Guideline #2: Parents are your allies as well as members of the system. This gives them a unique position.

When the child is the identified patient, it’s necessary to involve the parents in therapy as much as possible. According to Bowen (1993), problems are created in relationship, and therefore are resolved in relationship.

Parents serve as learners, support, leaders, and hope-givers to their children both in therapy and at home. In order to develop their view of themselves as resources for their children, the problem must be stated as something that the parent can solve (Sells, 1998). For example, discussing the diagnosis as the whole problem does not catalyze parents’ agency. However, phrasing the problem in behavioral language, or offering concrete tasks to each family member that will support change, will show family members how they can make a difference.

This matters, because parents must see themselves as part of the solution, in order to maintain hope for themselves and their families.

Guideline #3: Keep in mind ages and stages.

Use each member’s age and life stage, as well as the family’s stage in the family life cycle (Patterson et al., 2018) to conceptualize individuals and the system, including resources, challenges, history, and goals.

When the child is the identified patient, the following child stages can assist you in making treatment decisions (Patterson et al., 2018):

Very young: Conceptualize the problem from an attachment perspective. Parental tasks are focused on creating safety and opportunities for connection. The therapist’s main role is to facilitate connection between children and parents in therapy, and teach parents how to nurture connection at home. Main interventions used at this stage are centered around systemic play and art therapy.

School-aged: Conceptualize the problem from an expanded social system perspective. The child has transitioned from being home, mainly, to navigating a variety of new contexts. Assess the child’s developing independence, competency, and sense of mastery at school and in social situations.
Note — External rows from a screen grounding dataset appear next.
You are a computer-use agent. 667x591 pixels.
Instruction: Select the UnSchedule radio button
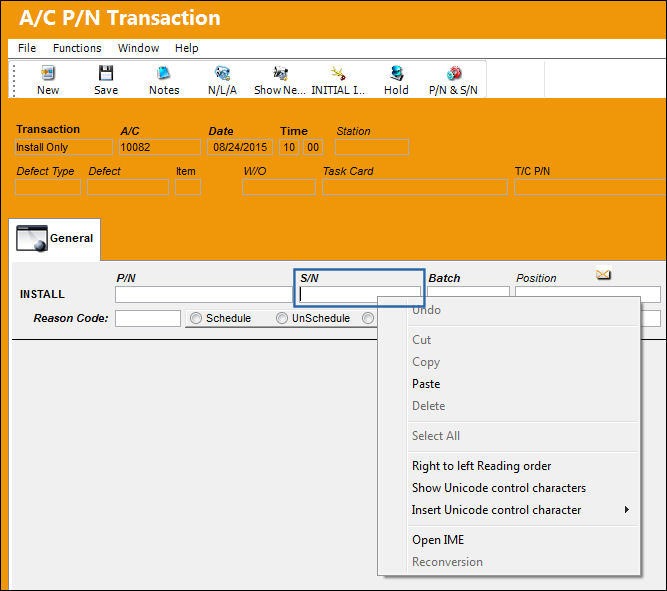(282, 318)
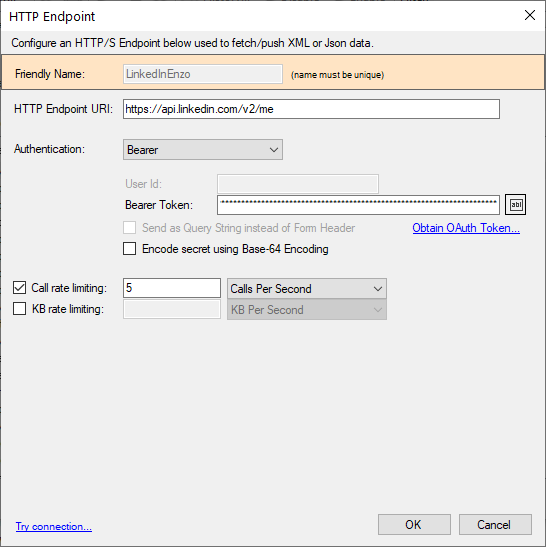
Task: Confirm settings with the OK button
Action: coord(414,524)
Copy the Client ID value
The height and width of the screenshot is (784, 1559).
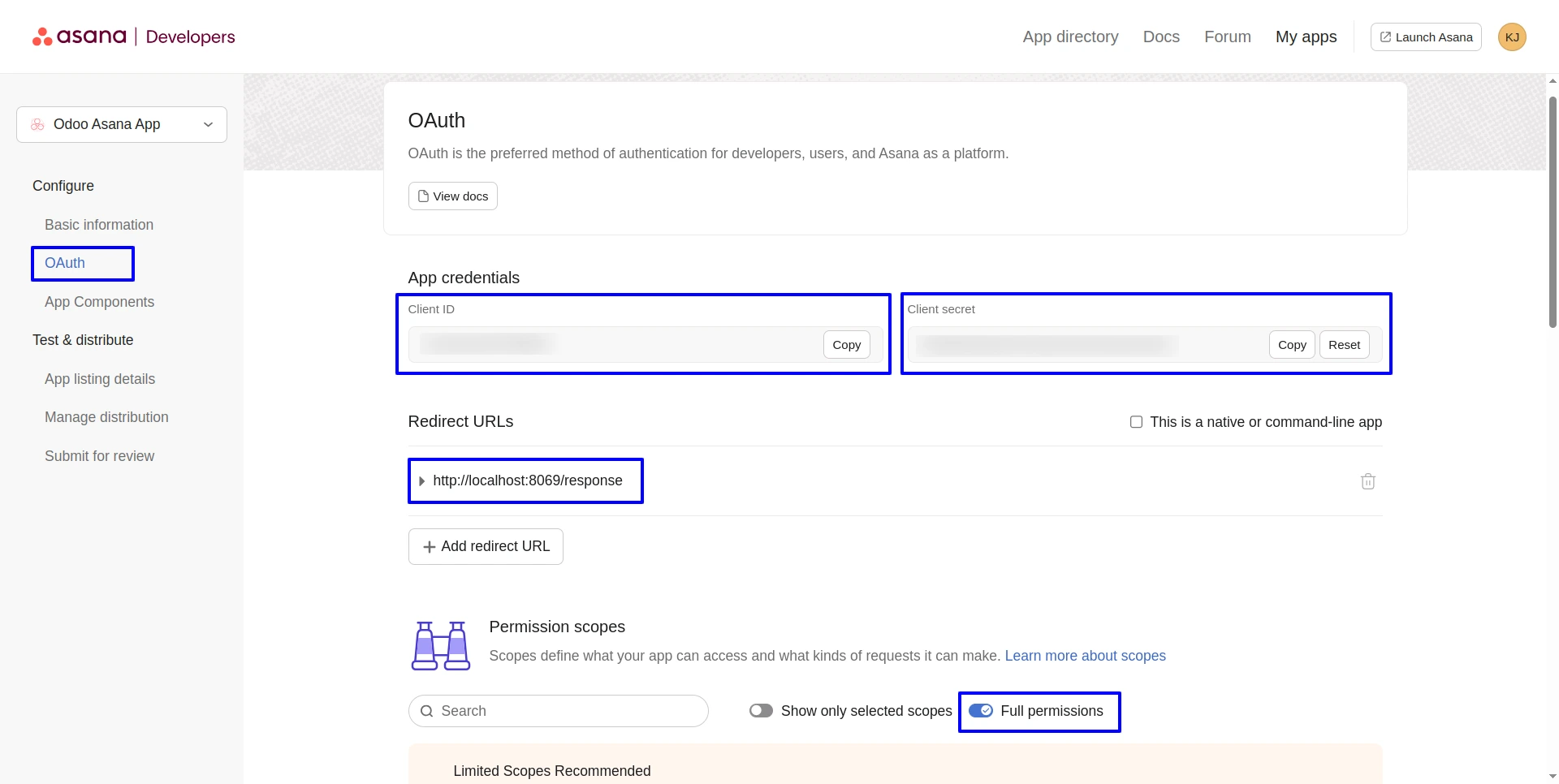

Interventions for this stage include systemic play and art therapy, experiential therapy (e.g., family sculpting, role play, drama, etc.), and talk therapy with the family, while involving larger systems (such as school, and/or faith organizations) in the therapeutic process, when indicated.

Adolescent: Conceptualize the problem by overlapping individual life stages (of children and parents) with the family’s life cycle stage. Involve members of the child/family’s larger systems (e.g., significant school personnel, mentors, peers, extended family members, etc.). Consider where boundaries in the family fall on the spectrum of rigid to diffuse, and on the range from enmeshed to disengaged. The most common and effective interventions at this stage involve strategies for helping parents allow the adolescent’s increasing need for independence, while developing safety through limit-setting and nurturing. Effective therapeutic models for this stage include Structural Family Therapy, and family resilience-building.

Ages and stages, when the problem has already been conceptualized as a systemic problem, will guide you in best practices for engaging children in the therapeutic process, while, at the same time, addressing parental hierarchy, stressors, and communication with children. This matters, because a full-system approach creates lasting change.